Pada hari Selasa (10/September), Departemen Statistik China merilis data Consumer Price Index (CPI) yang melaju 2.8 persen secara tahunan di bulan Agustus, lebih baik ketimbang konsensus ekonom Reuters yang sebelumnya memprediksi perlambatan ke 2.6 persen. Jika dibandingkan dengan data periode sebelumnya yang 2.8 persen, maka rilis CPI China kali ini tidak menunjukkan perubahan apapun.
Inflasi Konsumen di China sukses bertahan di level tinggi dalam beberapa bulan terakhir, karena dipicu oleh kenaikan harga bahan makanan seperti daging babi dan buah-buahan. Sementara itu, harga barang di luar makanan juga tercatat menguat meski tidak setajam kenaikan harga makanan. Kondisi inilah yang mendasari angka CPI bulan Agustus mengungguli ekspektasi.
Indeks Harga Produsen China Terbenam Di Zona Deflasi
Sementara itu, Departemen Statistik China juga merilis data inflasi di tingkat produsen (PPI) yang merosot ke level (-0.8 persen) dalam basis tahunan, turun semakin jauh setelah pada periode sebelumnya mencatat pelemahan di -0.3 persen.
Rilis data PPI China di atas sekaligus menorehkan rekor kontraksi tahunan terburuk sejak Agustus 2016. Meski demikian, perolehan angka PPI tersebut setidaknya masih lebih baik ketimbang forecast penurunan di -0.9 persen.
Kemerosotan data Inflasi Produsen sudah berlangsung selama empat bulan terakhir. Sejak Juli, PPI China bahkan sudah berada di zona deflasi. Hal ini disinyalir terjadi akibat dampak perang dagang dengan AS yang memicu lemahnya permintaan ekspor.

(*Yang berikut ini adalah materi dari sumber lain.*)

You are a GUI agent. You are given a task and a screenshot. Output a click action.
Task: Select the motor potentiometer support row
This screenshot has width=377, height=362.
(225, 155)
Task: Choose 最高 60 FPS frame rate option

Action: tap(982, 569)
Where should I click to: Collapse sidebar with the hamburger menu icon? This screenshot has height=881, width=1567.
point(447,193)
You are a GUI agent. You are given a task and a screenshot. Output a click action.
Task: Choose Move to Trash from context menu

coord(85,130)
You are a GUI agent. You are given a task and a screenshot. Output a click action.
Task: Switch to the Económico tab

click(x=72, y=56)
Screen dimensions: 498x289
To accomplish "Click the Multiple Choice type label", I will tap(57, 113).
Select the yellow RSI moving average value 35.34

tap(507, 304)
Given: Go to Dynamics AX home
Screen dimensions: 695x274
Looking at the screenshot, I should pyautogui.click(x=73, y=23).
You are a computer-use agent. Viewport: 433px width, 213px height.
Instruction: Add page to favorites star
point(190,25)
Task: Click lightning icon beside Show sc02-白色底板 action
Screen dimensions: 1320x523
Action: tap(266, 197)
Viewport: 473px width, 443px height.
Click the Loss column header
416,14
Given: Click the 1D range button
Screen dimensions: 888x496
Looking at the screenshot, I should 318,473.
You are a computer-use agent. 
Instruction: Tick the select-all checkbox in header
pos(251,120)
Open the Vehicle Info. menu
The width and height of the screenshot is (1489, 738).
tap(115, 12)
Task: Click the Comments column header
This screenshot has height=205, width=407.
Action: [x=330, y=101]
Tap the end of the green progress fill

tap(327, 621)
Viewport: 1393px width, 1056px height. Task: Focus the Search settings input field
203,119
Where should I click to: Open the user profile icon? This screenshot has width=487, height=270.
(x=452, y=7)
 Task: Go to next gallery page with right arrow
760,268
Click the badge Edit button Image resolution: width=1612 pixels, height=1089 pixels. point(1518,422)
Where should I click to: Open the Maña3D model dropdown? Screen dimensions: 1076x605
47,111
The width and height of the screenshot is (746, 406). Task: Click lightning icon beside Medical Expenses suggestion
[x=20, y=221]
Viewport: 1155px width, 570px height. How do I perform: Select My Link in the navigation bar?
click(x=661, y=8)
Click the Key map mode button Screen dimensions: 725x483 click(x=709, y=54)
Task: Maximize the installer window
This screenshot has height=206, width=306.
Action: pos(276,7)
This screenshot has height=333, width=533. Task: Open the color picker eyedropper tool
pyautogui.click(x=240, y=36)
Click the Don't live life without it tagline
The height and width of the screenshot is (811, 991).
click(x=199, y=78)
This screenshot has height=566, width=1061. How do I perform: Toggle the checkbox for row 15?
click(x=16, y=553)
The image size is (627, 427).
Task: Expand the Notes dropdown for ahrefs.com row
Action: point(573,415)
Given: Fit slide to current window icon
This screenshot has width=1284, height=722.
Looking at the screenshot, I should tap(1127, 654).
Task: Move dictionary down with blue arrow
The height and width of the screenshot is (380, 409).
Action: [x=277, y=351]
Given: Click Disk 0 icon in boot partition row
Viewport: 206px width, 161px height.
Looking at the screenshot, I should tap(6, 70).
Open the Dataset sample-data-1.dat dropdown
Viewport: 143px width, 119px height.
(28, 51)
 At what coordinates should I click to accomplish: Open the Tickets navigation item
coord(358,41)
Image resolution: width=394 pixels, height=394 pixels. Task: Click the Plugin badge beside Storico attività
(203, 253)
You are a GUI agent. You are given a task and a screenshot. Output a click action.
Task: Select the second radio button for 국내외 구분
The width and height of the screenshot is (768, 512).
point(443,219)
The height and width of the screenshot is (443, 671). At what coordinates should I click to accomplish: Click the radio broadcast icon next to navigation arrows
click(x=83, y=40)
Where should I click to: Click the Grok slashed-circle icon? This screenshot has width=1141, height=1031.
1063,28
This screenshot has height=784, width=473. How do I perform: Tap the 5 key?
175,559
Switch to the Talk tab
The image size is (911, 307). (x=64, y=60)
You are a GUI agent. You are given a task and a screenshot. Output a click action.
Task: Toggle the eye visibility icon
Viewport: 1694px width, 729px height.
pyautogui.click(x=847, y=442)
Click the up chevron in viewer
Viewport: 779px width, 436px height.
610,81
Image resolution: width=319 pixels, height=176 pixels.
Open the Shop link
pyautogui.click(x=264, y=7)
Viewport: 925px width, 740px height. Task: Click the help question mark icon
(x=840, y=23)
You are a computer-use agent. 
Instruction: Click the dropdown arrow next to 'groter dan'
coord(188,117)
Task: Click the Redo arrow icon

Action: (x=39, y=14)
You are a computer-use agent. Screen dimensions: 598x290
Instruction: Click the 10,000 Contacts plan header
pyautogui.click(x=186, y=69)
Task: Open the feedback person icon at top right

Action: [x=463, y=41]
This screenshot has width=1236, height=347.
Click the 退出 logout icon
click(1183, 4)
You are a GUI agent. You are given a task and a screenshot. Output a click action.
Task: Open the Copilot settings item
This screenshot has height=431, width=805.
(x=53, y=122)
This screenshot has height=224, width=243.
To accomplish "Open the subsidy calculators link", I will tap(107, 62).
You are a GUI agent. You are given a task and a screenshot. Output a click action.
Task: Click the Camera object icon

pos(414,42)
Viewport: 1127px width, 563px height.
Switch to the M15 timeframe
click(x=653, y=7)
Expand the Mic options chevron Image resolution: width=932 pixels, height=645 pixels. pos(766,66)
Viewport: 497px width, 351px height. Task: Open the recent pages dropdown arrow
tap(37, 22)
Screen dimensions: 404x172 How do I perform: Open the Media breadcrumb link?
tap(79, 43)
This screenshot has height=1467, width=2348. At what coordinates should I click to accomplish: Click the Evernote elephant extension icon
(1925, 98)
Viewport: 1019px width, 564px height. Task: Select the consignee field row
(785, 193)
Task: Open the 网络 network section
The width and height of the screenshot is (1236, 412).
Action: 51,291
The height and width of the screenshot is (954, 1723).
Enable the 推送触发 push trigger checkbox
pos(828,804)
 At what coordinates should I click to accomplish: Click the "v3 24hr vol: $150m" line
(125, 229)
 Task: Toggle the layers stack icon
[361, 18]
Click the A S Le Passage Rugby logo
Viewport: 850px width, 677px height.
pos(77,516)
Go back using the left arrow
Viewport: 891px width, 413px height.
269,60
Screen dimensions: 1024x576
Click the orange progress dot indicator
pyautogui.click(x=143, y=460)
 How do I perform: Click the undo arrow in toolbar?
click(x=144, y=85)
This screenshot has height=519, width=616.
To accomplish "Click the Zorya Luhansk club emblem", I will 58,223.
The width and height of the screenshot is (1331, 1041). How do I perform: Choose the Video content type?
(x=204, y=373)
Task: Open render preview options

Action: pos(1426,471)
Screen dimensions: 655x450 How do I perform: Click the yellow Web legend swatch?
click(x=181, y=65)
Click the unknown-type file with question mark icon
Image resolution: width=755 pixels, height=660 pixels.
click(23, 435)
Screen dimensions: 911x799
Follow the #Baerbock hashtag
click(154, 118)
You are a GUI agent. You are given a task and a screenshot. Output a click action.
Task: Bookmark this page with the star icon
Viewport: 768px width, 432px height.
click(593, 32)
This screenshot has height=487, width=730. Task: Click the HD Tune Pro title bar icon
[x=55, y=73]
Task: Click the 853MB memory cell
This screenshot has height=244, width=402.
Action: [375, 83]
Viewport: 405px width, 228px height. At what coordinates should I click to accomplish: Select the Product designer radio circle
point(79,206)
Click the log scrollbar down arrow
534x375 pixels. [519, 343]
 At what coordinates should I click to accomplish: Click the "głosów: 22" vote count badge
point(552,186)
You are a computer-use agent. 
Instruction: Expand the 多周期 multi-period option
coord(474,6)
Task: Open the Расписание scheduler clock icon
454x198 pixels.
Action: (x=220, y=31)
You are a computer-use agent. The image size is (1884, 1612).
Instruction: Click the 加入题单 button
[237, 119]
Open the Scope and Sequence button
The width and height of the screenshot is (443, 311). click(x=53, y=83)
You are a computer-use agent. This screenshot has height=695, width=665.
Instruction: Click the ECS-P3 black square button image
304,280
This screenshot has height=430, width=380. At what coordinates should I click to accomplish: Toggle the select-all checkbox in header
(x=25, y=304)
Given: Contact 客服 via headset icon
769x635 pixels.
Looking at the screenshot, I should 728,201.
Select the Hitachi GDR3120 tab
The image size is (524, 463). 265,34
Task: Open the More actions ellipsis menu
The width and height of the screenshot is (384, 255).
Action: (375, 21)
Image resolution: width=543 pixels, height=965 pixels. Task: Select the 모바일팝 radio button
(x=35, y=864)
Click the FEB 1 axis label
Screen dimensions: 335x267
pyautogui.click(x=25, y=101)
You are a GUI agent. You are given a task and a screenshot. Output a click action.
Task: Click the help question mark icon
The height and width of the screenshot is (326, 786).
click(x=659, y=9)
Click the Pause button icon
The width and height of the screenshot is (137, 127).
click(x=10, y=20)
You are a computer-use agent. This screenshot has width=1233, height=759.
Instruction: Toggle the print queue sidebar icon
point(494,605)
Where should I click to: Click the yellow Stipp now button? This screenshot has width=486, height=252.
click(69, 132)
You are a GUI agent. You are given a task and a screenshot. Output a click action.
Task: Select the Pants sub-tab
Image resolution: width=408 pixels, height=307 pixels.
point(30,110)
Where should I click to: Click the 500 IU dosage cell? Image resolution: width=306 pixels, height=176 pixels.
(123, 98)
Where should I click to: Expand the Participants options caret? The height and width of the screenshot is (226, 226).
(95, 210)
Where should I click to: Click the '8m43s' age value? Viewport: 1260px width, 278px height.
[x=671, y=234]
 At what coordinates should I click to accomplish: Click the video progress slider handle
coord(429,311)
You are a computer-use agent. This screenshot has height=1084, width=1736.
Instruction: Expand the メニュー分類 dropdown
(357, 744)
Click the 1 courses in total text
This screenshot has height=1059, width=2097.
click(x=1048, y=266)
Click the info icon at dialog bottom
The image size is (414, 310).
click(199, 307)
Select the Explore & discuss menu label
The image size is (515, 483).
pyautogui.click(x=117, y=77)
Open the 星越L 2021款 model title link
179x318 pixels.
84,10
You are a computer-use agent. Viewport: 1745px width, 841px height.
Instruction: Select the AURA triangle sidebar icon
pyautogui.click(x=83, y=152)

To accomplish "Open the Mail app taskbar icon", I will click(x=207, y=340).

Yuan Berusaha Menguat Versus Dolar AS
Rilis data CPI dan PPI China pagi ini tidak begitu berkontribusi terhadap pergerakan mata uang Yuan terhadap Dolar AS. Pada pukul 10:30 WIB, pair USD/CNY diperdagangkan pada kisaran 7.1146. Setelah menguat 0.98 persen sepanjang pekan lalu, pair ini tampak terkonsolidasi. Yuan China berusaha menunjukkan penguatan pasca merebaknya optimisme pasar atas negosiasi dagang AS-China di Washington pada bulan Oktober mendatang.